まぁ、当たり前だよね。まさか御墓が荒らされるなんて誰も思わないし。御墓の敷地に入ったら罪だし。月の位置も確認しなかったから、正確な時間も分からない。深夜に出歩く人なんて滅多にいないから、目撃情報がないのは仕方ないけどね。
だから今の所、お手上げ状態」
両手を大げさに上げる。大きな溜息をつき、再び片腕を几に乗せた。
「物部、解部の動きは?」
「しばらくは、市場で交換された玉を見て回るってさ。現場検証以外、それしか出来ないからね~」
「たしかに玉は、交換するか身に付けるしかありませんからね」
宿禰は納得する。小碓の方はうーんと唸りながら、こう言った。
「それもそうだね。けどまあ、玉に特別な力が宿っていたら話は別だけど」
「飛躍した発想ですね」
「あはは、特別な力を持つ玉なんて聞いたこと……」
すると櫛角別が、顎に手を添え何やら真剣な顔をして黙り込んでしまった。急に黙り込んでしまったので、小碓と宿禰は顔を見合わせていると。
「なくはない、か」
と、閉じていた口を開いて、静かに呟いた。
「なくはない、というと?」
「ほら、習っただろう? 三種の神器。その中に玉があったよね?」
三種の神器。それは高天原から持たされた、剣、鏡、玉のことだ。
剣は、
鏡は、
玉は、
「ですが兄上。八坂瓊勾玉が不思議な力を持つ話は、聞いたことがありません。ましてや、八坂瓊勾玉は今行方知らず。とても、おじい様の御墓に埋葬されたとは思えませんが」
天叢雲剣と八咫鏡は現在、伊勢大御神宮に納められているが、八坂瓊勾玉だけは行方知れず。いつ頃から行方不明になったのかも、正確なことは分かっていない。

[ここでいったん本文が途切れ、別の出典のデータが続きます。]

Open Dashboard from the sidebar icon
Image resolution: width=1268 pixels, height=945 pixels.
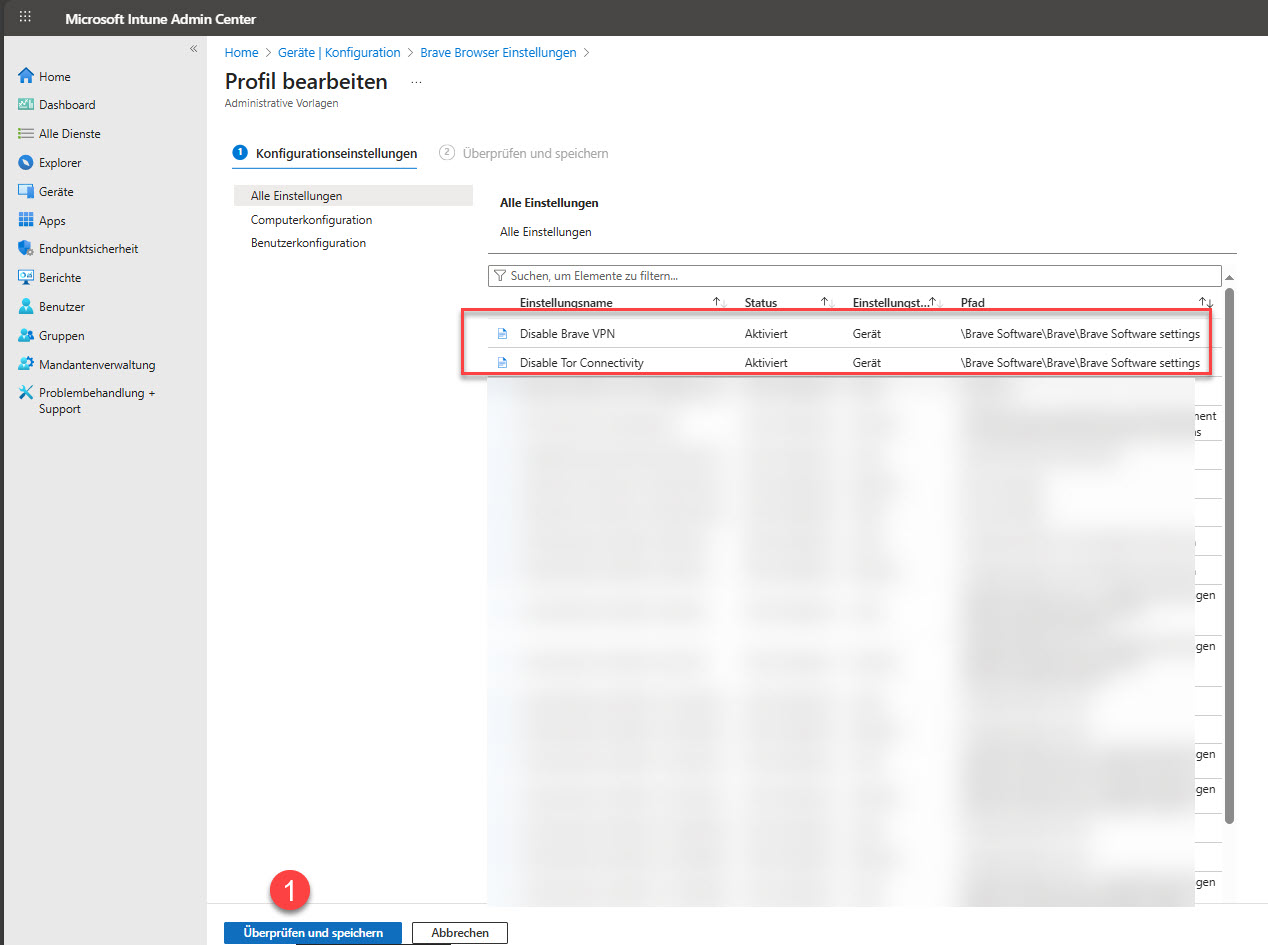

「神が作った玉だ。何か特別な力が秘められても、僕は驚かないよ。それに僕は例をあげただけで、犯人が八坂瓊勾玉を探しているとは言っていない。八坂瓊勾玉じゃないにしろ、特別な力を秘めた玉の存在はあるかもしれない。犯人がそれを探している可能性がある。たださ」
「なんでしょう?」
「なーんか引っ掛かるんだよね~。なにか忘れているような……」
しばらく考える素振りを見せた櫛角別だったが、うん、と頷いた後に爽やかな笑顔をさらした。
「思い出せないね! 思い出せないのは、すごくすっきりしないけど、思い出せない事に時間を食ったら勿体ないしね! 思い出したら話すよ。それでいい?」
「まぁ……無理に思い出せなくても、いいですよ。そういうのは、別の事をしている時にふっと思い出すものですから」
あるいは、終わった後に思い出すのだ。
あるあるだね~、と櫛角別はおどけて笑う。
「さて、僕が知っていることはこれで全部だよ。お役に立てたかな?」
「はい、ありがとうございます。お時間を取らせてしまって、申し訳ございません」
「そんなことはないさ! 久しぶりに小碓と話せて楽しかったし、小碓の言葉で新たな可能性も出てきた。ありがとう」
「まだ決まったわけでは……」
「そうだね。だから、この事は三人だけの秘密ってことでいいかい? それにこれは、物部と競争になるからね。情報と憶測は、秘めたままのほうがいい」
「物部と競争……」
言われてみればそうだ。物部が先にこの事件を解決しては、大王に仕返しができない。大王を黙らせたいのなら、物部よりも先に事件の真相、そして真犯人を突き止めなければならない。
今更ながら、自分がしようとしていることがどんなに難儀なことを自覚して、小碓の身体が強張ってしまった。